The room, exact in detail as described in the stage directions of the play, is in O'Neill's boyhood home and the reading is the first event in which I'm participating as a fellow at the National Critics Institute at the O'Neill Theater Center in Waterford, CT.
Ranelli, one of the most skilled directors I've ever worked with, brings O'Neill's words to life as he guides the actors through selected scenes. The idea is for us critics, who review plays, to get a better understand of how a performance comes to be. I get even more than that out of the experience.
Ranelli suggests that the two actors playing Edmund and Jamie go out into the kitchen and enter the room laughing, just as described in the play's stage direction. They do, and the effect is chilling. I feel as though I'm living inside the pages of O'Neill's autobiographical work and expect to hear the melancholic foghorn. I can feel his pain, the frustration of a disfunctional family trying to make it through the day while denying, then trying to deal with the mother's drug addiction.

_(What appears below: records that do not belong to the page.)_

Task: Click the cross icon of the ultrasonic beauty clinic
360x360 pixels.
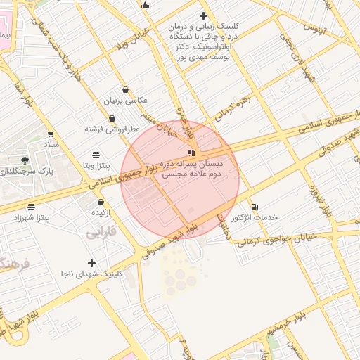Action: [x=204, y=15]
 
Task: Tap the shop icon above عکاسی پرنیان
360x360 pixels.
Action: [x=125, y=90]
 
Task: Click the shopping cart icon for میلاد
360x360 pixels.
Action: [x=51, y=134]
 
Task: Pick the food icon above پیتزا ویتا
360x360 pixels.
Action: [x=96, y=154]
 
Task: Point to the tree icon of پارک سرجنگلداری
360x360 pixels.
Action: [x=25, y=160]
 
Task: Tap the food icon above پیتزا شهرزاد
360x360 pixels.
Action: [x=31, y=207]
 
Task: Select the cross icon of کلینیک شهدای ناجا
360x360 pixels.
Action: [x=91, y=263]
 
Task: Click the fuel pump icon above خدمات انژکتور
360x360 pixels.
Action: [x=254, y=207]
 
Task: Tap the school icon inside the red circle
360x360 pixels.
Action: [x=191, y=152]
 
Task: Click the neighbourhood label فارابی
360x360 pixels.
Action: [x=100, y=231]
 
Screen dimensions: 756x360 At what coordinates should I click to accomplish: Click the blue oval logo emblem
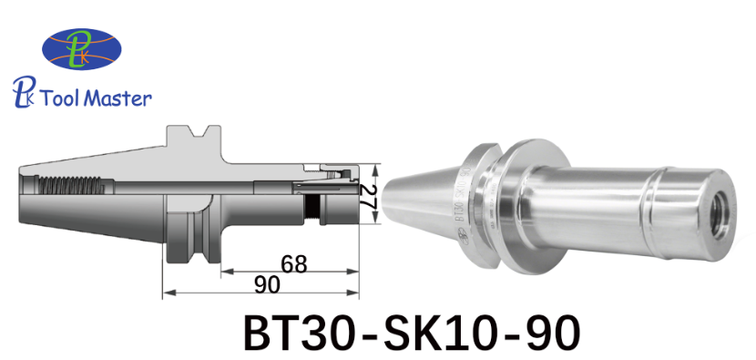click(82, 48)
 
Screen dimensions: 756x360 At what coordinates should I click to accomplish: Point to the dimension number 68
click(293, 264)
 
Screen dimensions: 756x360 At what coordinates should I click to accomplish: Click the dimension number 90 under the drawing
click(267, 285)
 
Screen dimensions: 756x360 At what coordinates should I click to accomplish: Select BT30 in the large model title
click(298, 333)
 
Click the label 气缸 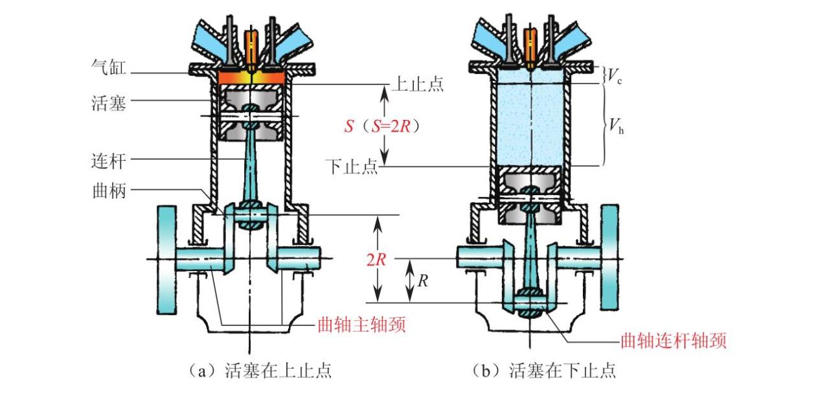point(107,67)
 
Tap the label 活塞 point(107,102)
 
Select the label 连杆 point(107,159)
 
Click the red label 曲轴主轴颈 point(361,324)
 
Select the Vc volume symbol point(612,76)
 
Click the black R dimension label point(422,281)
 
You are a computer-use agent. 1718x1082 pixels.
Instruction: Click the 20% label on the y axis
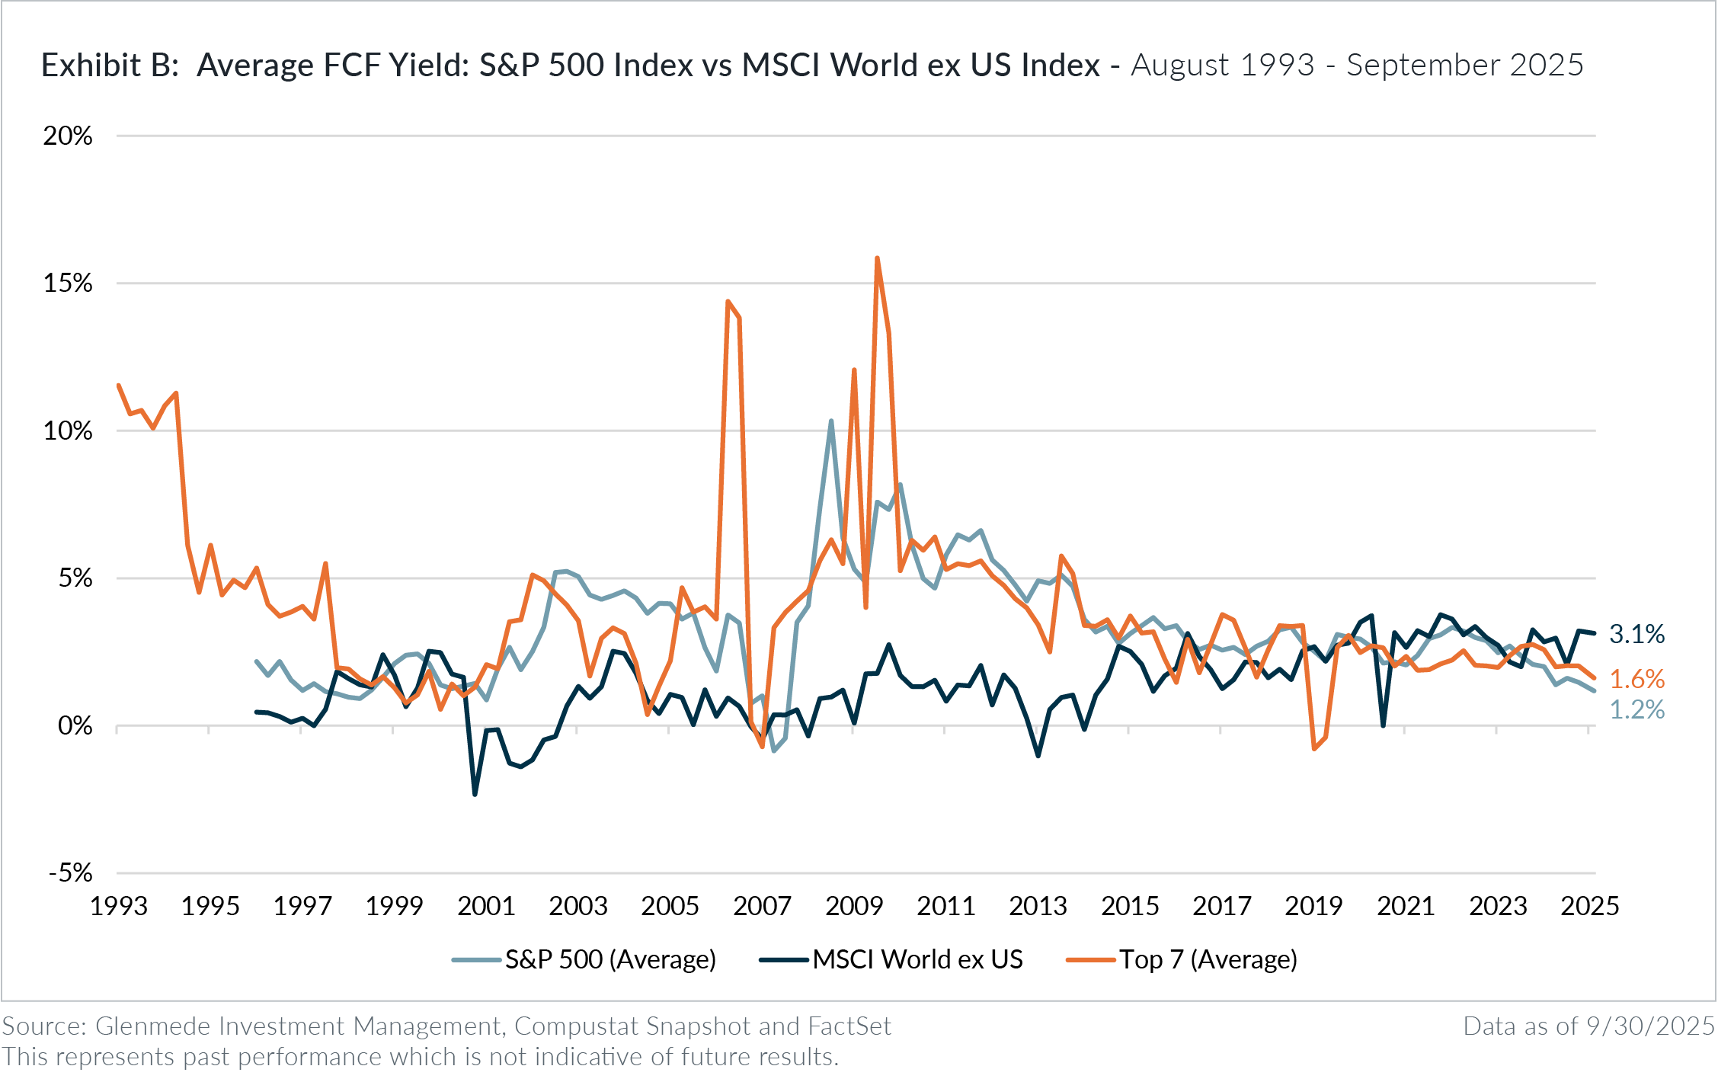pyautogui.click(x=67, y=136)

It's gripping and I realize that this is why I do theater: to move the people watching. To try to touch them with the material in a personal way and, in our case at Masterwork Productions, where our projects carry a message of hope, to offer them something to think about and in some cases, a solution.

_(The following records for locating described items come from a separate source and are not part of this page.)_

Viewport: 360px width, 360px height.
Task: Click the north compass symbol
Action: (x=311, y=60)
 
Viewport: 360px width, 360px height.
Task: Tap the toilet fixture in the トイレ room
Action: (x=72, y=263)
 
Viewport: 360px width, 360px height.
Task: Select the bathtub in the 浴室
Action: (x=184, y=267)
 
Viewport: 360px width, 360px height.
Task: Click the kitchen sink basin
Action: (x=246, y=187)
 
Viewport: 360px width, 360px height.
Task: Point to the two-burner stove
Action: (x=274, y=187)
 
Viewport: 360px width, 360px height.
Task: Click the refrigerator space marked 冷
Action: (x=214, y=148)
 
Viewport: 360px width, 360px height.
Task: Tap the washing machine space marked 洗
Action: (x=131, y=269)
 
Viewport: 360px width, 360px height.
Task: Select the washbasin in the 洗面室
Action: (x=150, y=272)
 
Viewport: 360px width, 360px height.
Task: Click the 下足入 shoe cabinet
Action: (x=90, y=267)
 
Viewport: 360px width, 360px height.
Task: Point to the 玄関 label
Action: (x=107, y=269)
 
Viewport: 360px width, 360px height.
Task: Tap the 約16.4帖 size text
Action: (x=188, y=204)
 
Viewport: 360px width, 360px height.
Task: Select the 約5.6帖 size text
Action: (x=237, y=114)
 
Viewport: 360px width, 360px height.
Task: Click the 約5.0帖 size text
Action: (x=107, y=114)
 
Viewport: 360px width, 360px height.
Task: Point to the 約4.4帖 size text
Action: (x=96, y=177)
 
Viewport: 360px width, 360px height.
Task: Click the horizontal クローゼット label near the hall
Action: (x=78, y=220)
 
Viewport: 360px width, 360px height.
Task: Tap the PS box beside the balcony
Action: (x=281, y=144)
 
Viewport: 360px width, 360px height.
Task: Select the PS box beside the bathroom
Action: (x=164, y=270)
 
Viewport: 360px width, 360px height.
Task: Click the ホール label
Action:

The experience leaves me with a strong sense of confirmation and a bag full of directing techniques gleaned from Ranelli's years of experience in theater and television that hopefully will make me a better director, both of theatrical endeavors and of this performing arts organization. He stresses a mentoring relationship between director and actors and I realize that this type of relationship is what brought me here in the first place. Friend and Broadway critic Retta Blaney has encouraged me to pursue writing reviews of Broadway shows from a Christian perspective. A few of those reviews earned me a spot as a follow at the institute and now God has opened the door for mentoring from some of the nation's top critics.
It's amazing how many doors God can open and not surprising that he uses mentors like Retta to turn the door knob.